Il sindaco ha inoltre prorogato fino a tutto mercoledì (si dovrebbe tornare sui banchi giovedì 9 febbraio) la chiusura delle scuole di ogni ordine e grado. La Prefettura di Frosinone, invece, ha diramato un comunicato con il quale dispone la chiusura di tutti gli uffici pubblici per la giornata di domani (lunedì 6 febbraio). Nella gestione delle emergenze interne al territorio comunale di Arce si sta cercando di procedere secondo le priorità disposte dalla cabina di regia formata questa mattina. Chi avesse particolari esigenze o casi di emergenza può comunicarli al numero del comune (0776524103) o alla Polizia Locale (0776523487). Il comune di Arce non è dotato di mezzi a sufficienza per poter intervenire su tutta la rete stradale interna e, a tutt’oggi, non è stato inviato alcun tipo di aiuto proveniente oltre i confini comunali. Per questo motivo e fortemente richiesto di non fare segnalazioni finalizzate a liberare accessi veicolari per poter utilizzare l’automobile, se non per i motivi anzi detti.

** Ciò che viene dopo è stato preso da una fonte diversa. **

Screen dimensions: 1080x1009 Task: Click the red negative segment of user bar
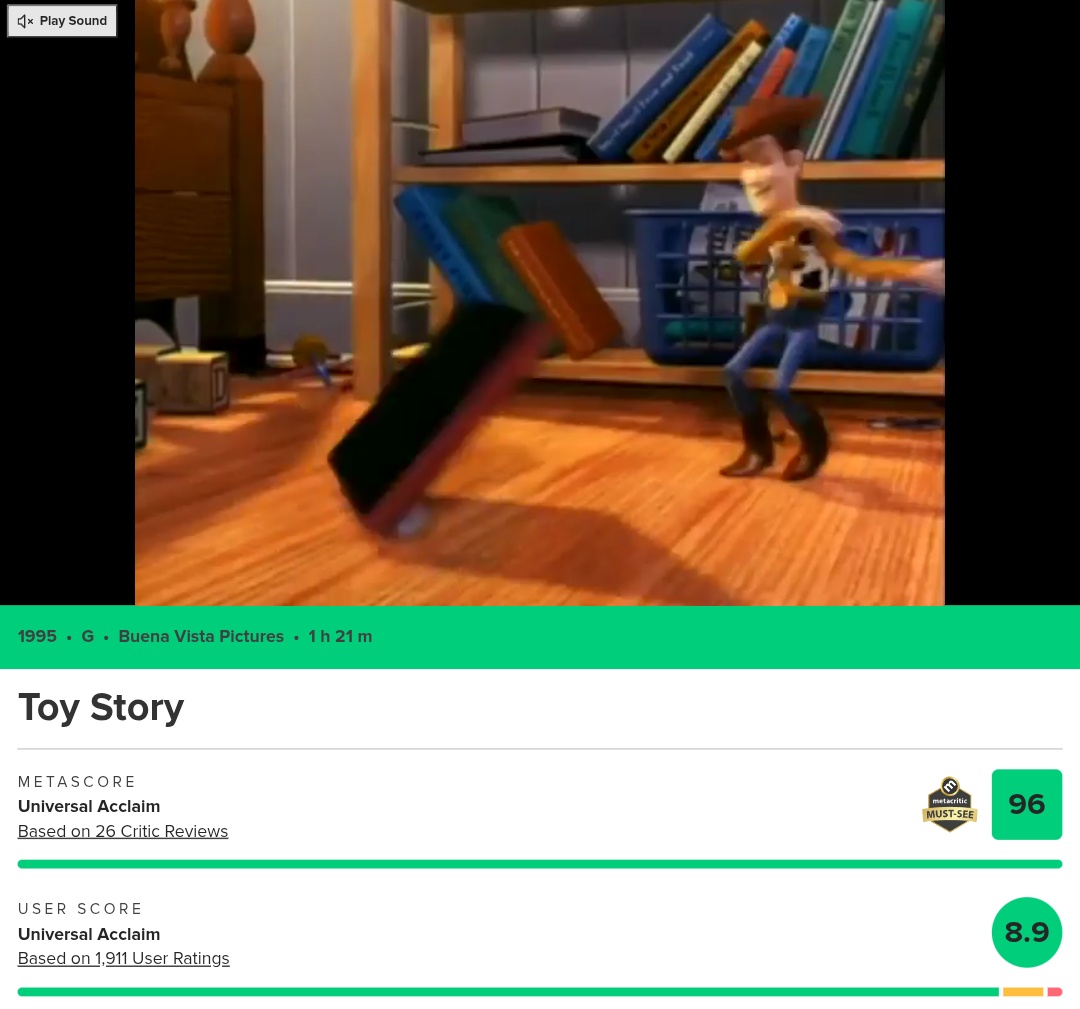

Dopo l’energia elettrica in molte zone manca anche l’acqua.
Le situazioni più critiche, comunque, rimangono quelle legate alle contrade senza corrente, senza linea telefonica, senza acqua e senza riscaldamento. La contrada Fontanelle e tra le situazioni più critiche, seguita dalla zona Valle-Madonnina, Stazione, Campostefano, Sant’Eleuterio, Portone e Collenoci.
Secondo indiscrezioni a Roccadarce l’Enel avrebbe portato cinque generatori di corrente e ripristinato il servizio tramite questi apparecchi. Una soluzione che in molti auspicano anche nelle zone di Arce che sono senza elettricità da quasi 72ore. La terza notte senza corrente potrebbe far scattare un’emergenza nell’emergenza per diverse centinaia di persone.